I saw a really cute bat garland on a FB Halloween site, they want $50 for a 4' garland so I decided to make my own. I will include the pix below. I used what I had at home and bought the skeletons from Dollar Tree, I have a large mantel and need 6 of the skeleton bats to go across, so it cost $6.
Step 1) paint you bats. (I chose black b/c I have a white mantel and like the contrast) Tip... When you paint, make sure you get inside the rib cages and the arm pits, that yellow plastic stands out.
Step 2) connect the bats together. I saved the twisties from the packaging. They're black and blend in. I considered mini zip ties but the ones I have are white and they stand out too much. I chose just before the tip of the wing to connect them at a natural joint. Lay 2 side by side, center the twisty on the bottom and feed thru the wings. 3 twist in top, feed back thru and finish twisting. 
Step 3) hang them up. I chose to use clear push pins under each of the joints. I tried a few different ways and like this best.

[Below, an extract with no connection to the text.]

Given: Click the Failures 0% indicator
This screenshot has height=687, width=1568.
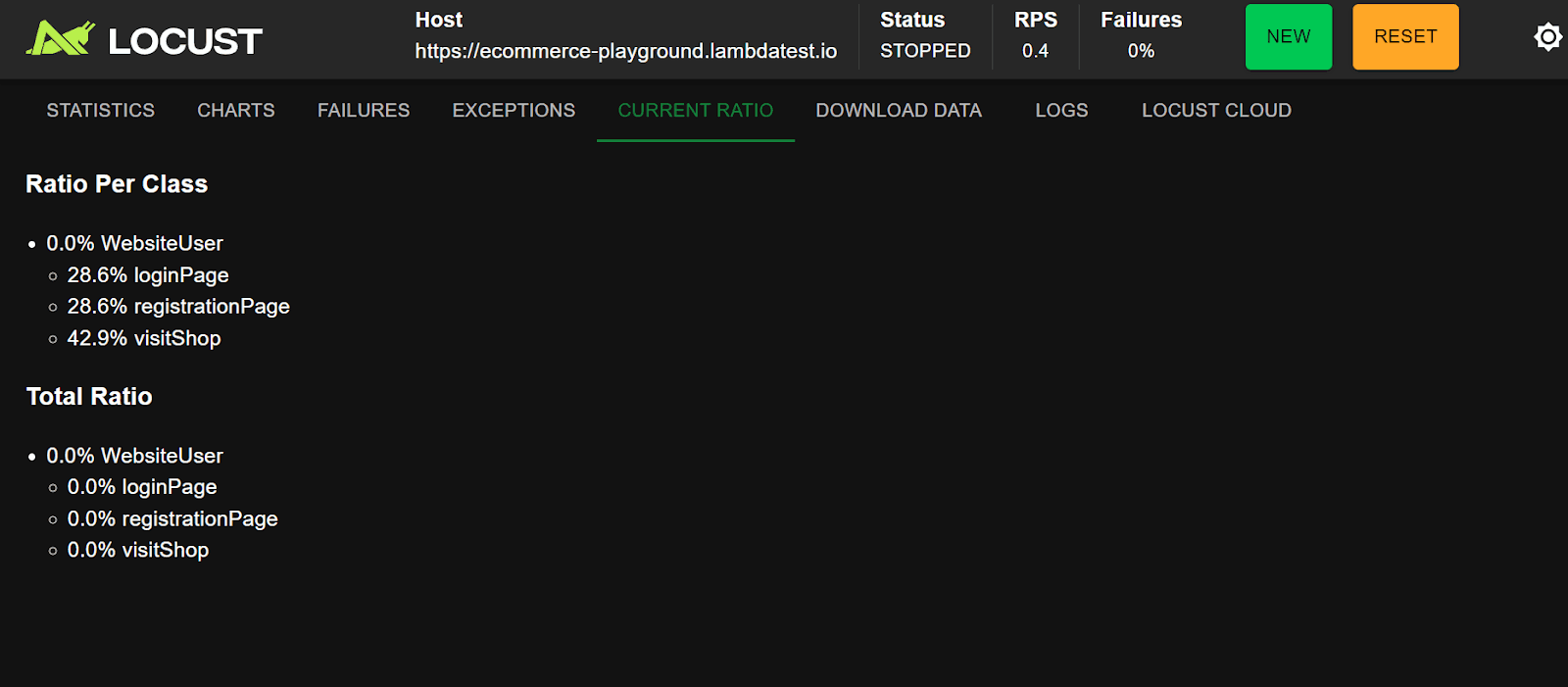Looking at the screenshot, I should point(1140,51).
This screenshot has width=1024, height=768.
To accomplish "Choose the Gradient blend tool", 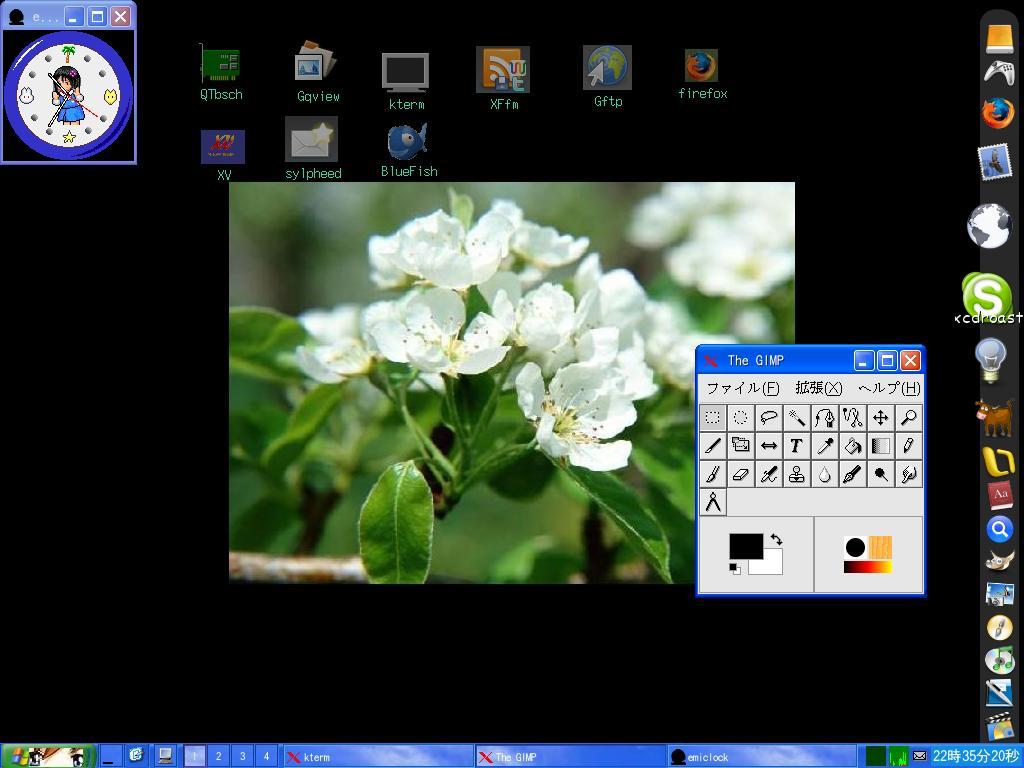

I may move them up some so it looks like they're hanging off the top.

Super easy. Painting took 5 mins, I did let them dry over night, then did touch ups, took 5 mins to twist them together and hang. $1each for the bats, black spray paint I already had and push pins/nails to hang up.


----------



## Saki.Girl (Aug 22, 2012)

looks great


----------



## Frankie's Girl (Aug 27, 2007)

I really like it! 

And you have an admirer in the last photo too that I hope kept their paws off!


----------



## Homer Rocks (Jun 4, 2020)

Frankie's Girl said:


> Lol! Thats my lovely assistant. He's making sure everything is nice and straight. 😺


----------